■ **Instructions to follow**
Output nothing except the lines from the one containing "Select the Crop tool" through the final line of the data, both included, typed exactly, minus the pictures.

-------- Data --------

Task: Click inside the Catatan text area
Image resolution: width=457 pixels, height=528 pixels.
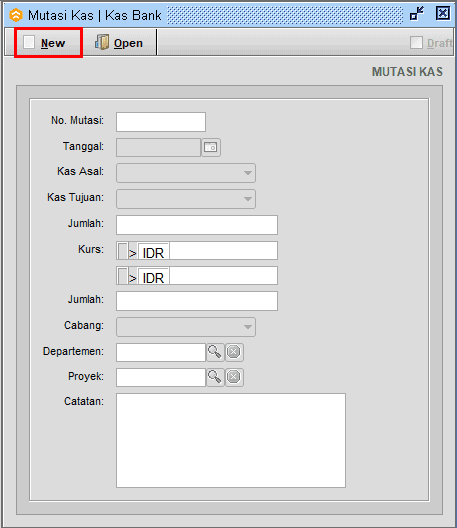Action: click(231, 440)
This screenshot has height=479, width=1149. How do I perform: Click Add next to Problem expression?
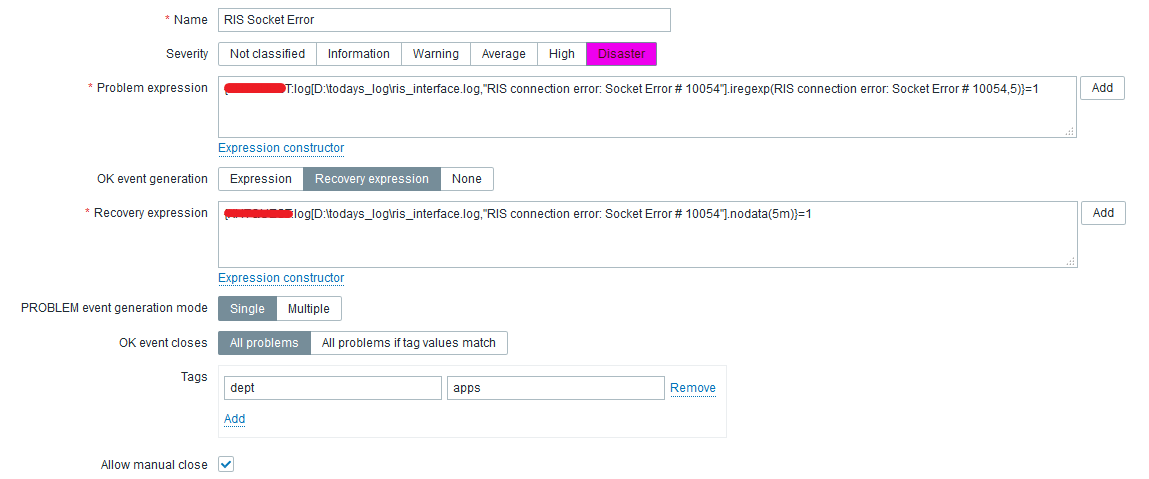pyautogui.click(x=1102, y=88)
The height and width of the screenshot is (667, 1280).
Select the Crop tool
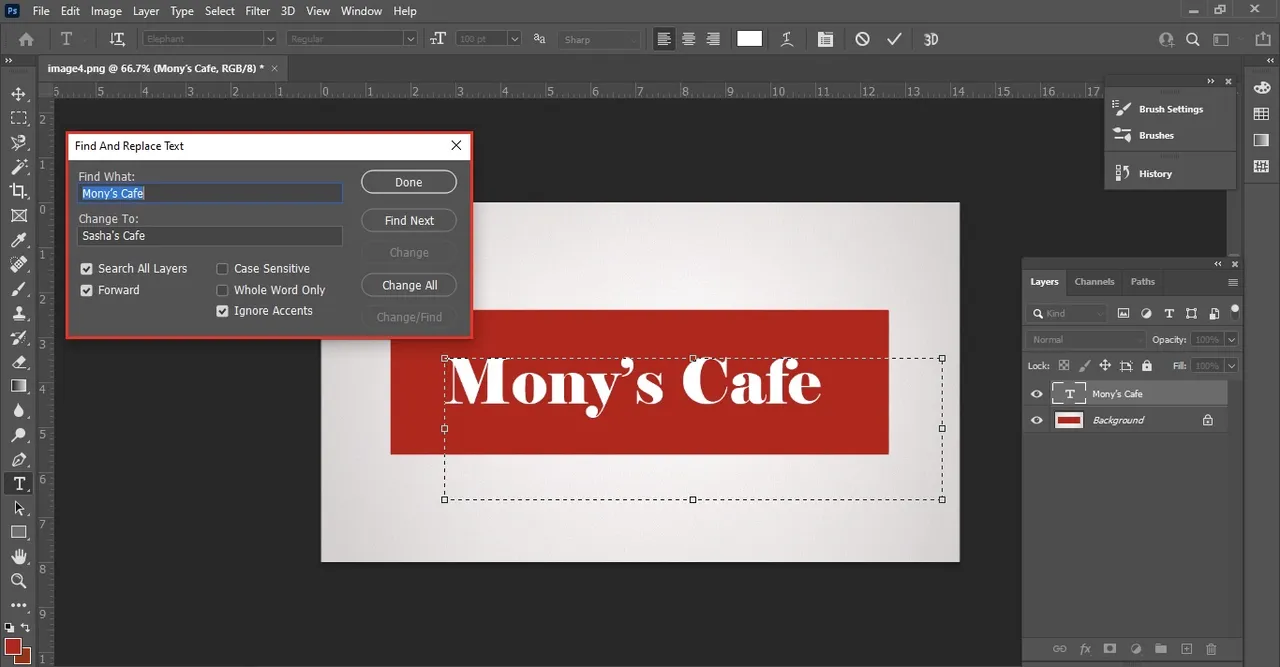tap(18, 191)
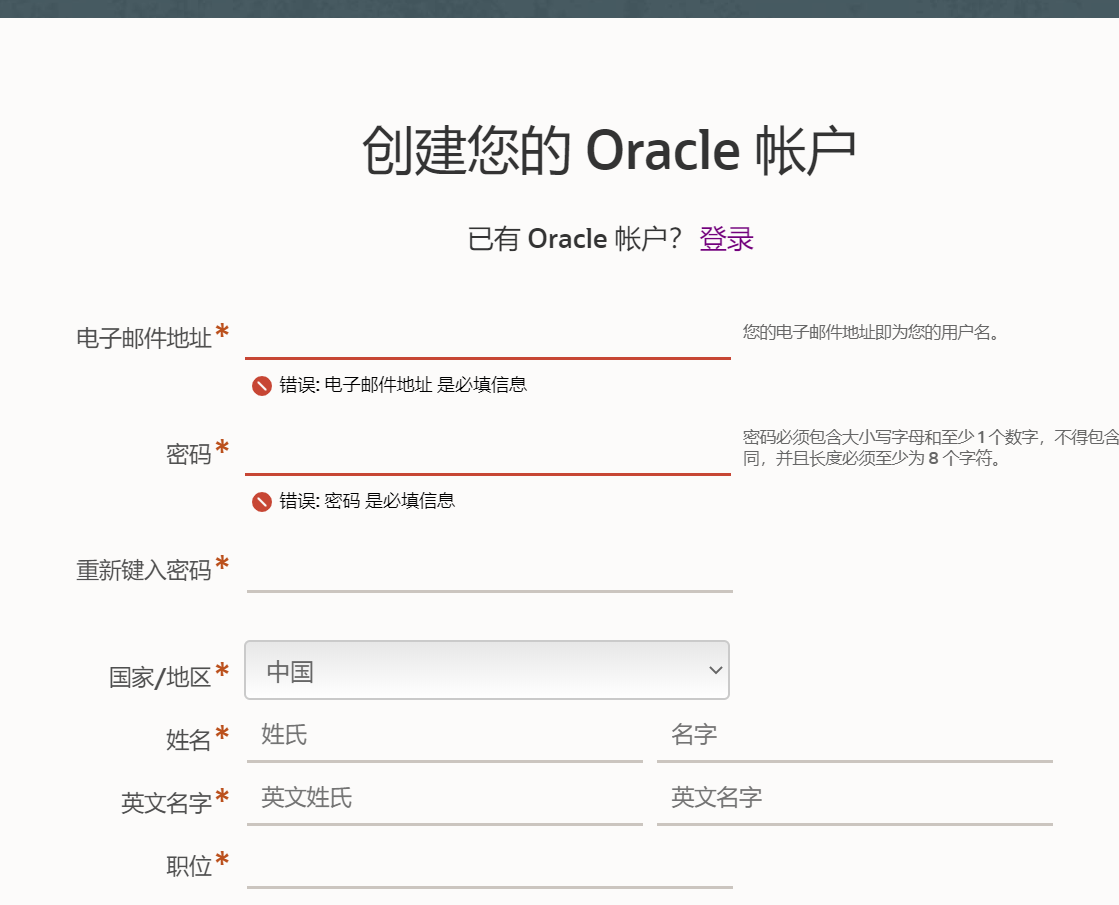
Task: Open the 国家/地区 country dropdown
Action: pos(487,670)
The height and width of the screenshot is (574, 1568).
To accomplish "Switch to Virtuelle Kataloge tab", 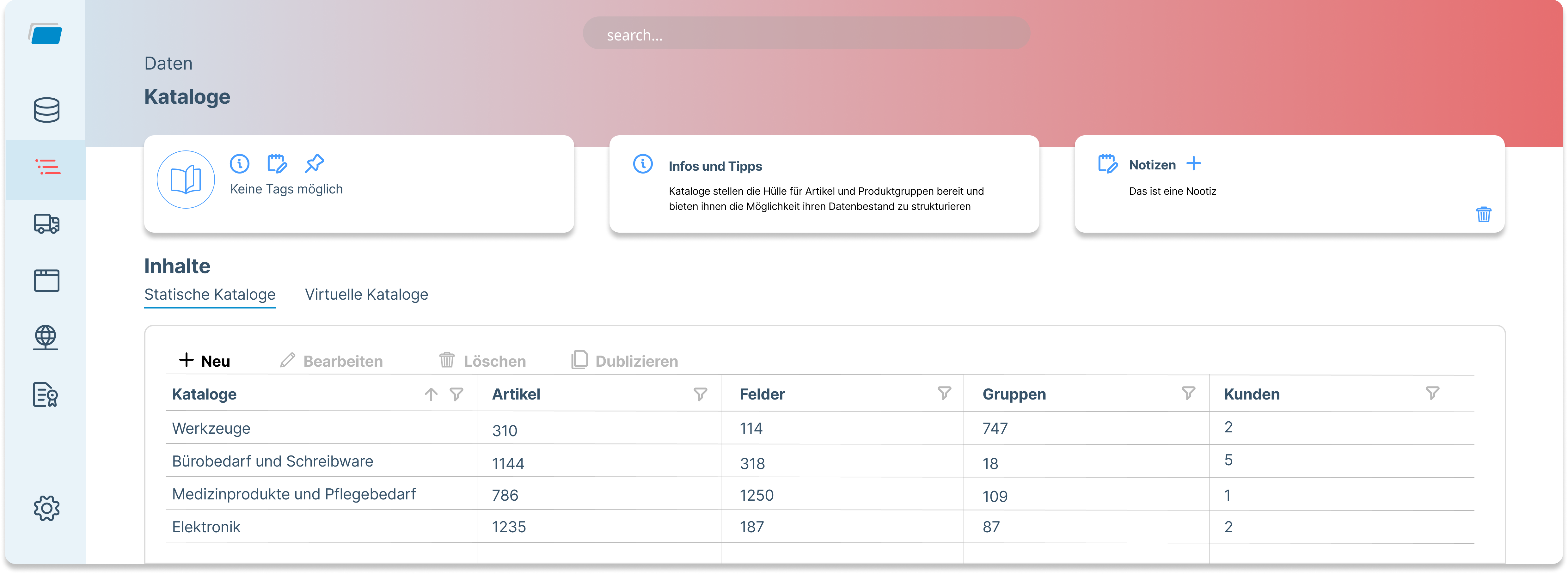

--------

■ **Response**
Select the Crop tool
tap(18, 191)
Task: Open the 国家/地区 country dropdown
Action: pos(487,670)
The height and width of the screenshot is (574, 1568).
To accomplish "Switch to Virtuelle Kataloge tab", 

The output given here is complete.